## Work request
Each entry is to be output precisely as it appears.
═════ Records to use
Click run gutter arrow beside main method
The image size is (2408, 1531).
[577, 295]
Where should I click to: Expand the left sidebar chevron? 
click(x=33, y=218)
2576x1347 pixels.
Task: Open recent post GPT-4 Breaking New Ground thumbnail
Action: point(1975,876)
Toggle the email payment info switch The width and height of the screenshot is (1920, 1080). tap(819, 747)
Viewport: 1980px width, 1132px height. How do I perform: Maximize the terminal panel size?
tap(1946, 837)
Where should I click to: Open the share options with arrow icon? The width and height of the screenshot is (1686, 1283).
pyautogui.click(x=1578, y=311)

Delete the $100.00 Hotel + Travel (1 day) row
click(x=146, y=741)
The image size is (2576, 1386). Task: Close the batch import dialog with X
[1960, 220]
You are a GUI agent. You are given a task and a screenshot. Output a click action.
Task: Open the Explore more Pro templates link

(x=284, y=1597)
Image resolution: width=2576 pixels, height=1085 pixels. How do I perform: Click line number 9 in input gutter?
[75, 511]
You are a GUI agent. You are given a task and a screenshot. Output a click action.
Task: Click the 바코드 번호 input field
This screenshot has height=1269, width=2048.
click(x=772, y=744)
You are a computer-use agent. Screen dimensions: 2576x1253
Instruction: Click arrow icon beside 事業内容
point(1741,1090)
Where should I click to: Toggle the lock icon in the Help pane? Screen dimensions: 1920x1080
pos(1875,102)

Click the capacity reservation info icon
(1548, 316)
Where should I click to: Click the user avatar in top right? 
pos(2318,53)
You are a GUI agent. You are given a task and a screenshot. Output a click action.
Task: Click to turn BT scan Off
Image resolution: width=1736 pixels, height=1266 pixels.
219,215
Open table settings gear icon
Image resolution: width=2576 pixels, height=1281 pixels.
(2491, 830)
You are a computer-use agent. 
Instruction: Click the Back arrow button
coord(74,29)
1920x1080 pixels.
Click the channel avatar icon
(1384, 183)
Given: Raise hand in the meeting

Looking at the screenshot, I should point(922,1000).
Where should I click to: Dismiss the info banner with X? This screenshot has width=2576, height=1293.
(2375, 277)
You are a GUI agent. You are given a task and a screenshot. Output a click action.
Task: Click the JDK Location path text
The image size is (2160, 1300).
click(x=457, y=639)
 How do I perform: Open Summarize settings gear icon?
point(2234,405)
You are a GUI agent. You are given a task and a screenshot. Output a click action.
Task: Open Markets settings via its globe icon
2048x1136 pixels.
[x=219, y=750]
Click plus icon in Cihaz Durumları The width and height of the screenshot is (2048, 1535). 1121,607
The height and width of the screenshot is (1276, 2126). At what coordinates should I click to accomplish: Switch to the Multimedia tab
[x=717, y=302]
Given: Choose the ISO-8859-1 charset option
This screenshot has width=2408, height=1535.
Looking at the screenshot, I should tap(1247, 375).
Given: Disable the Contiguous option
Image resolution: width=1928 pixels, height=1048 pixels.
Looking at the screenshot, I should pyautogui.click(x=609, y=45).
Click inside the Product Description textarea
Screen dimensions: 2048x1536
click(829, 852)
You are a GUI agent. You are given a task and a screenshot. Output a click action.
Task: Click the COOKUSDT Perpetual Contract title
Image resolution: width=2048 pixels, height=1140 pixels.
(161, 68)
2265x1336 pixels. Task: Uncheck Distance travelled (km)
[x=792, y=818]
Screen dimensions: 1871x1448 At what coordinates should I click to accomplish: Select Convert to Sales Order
══════════
## Task output
Click run gutter arrow beside main method
The image size is (2408, 1531).
[577, 295]
Where should I click to: Expand the left sidebar chevron? 
click(x=33, y=218)
2576x1347 pixels.
Task: Open recent post GPT-4 Breaking New Ground thumbnail
Action: point(1975,876)
Toggle the email payment info switch The width and height of the screenshot is (1920, 1080). tap(819, 747)
Viewport: 1980px width, 1132px height. How do I perform: Maximize the terminal panel size?
tap(1946, 837)
Where should I click to: Open the share options with arrow icon? The width and height of the screenshot is (1686, 1283).
pyautogui.click(x=1578, y=311)

Delete the $100.00 Hotel + Travel (1 day) row
click(x=146, y=741)
The image size is (2576, 1386). Task: Close the batch import dialog with X
[1960, 220]
You are a GUI agent. You are given a task and a screenshot. Output a click action.
Task: Open the Explore more Pro templates link

(x=284, y=1597)
Image resolution: width=2576 pixels, height=1085 pixels. How do I perform: Click line number 9 in input gutter?
[75, 511]
You are a GUI agent. You are given a task and a screenshot. Output a click action.
Task: Click the 바코드 번호 input field
This screenshot has height=1269, width=2048.
click(x=772, y=744)
You are a computer-use agent. Screen dimensions: 2576x1253
Instruction: Click arrow icon beside 事業内容
point(1741,1090)
Where should I click to: Toggle the lock icon in the Help pane? Screen dimensions: 1920x1080
pos(1875,102)

Click the capacity reservation info icon
(1548, 316)
Where should I click to: Click the user avatar in top right? 
pos(2318,53)
You are a GUI agent. You are given a task and a screenshot. Output a click action.
Task: Click to turn BT scan Off
Image resolution: width=1736 pixels, height=1266 pixels.
219,215
Open table settings gear icon
Image resolution: width=2576 pixels, height=1281 pixels.
(2491, 830)
You are a computer-use agent. 
Instruction: Click the Back arrow button
coord(74,29)
1920x1080 pixels.
Click the channel avatar icon
(1384, 183)
Given: Raise hand in the meeting

Looking at the screenshot, I should point(922,1000).
Where should I click to: Dismiss the info banner with X? This screenshot has width=2576, height=1293.
(2375, 277)
You are a GUI agent. You are given a task and a screenshot. Output a click action.
Task: Click the JDK Location path text
The image size is (2160, 1300).
click(x=457, y=639)
 How do I perform: Open Summarize settings gear icon?
point(2234,405)
You are a GUI agent. You are given a task and a screenshot. Output a click action.
Task: Open Markets settings via its globe icon
2048x1136 pixels.
[x=219, y=750]
Click plus icon in Cihaz Durumları The width and height of the screenshot is (2048, 1535). 1121,607
The height and width of the screenshot is (1276, 2126). At what coordinates should I click to accomplish: Switch to the Multimedia tab
[x=717, y=302]
Given: Choose the ISO-8859-1 charset option
This screenshot has width=2408, height=1535.
Looking at the screenshot, I should tap(1247, 375).
Given: Disable the Contiguous option
Image resolution: width=1928 pixels, height=1048 pixels.
Looking at the screenshot, I should pyautogui.click(x=609, y=45).
Click inside the Product Description textarea
Screen dimensions: 2048x1536
click(829, 852)
You are a GUI agent. You are given a task and a screenshot. Output a click action.
Task: Click the COOKUSDT Perpetual Contract title
Image resolution: width=2048 pixels, height=1140 pixels.
(161, 68)
2265x1336 pixels. Task: Uncheck Distance travelled (km)
[x=792, y=818]
Screen dimensions: 1871x1448 At what coordinates should I click to accomplish: Select Convert to Sales Order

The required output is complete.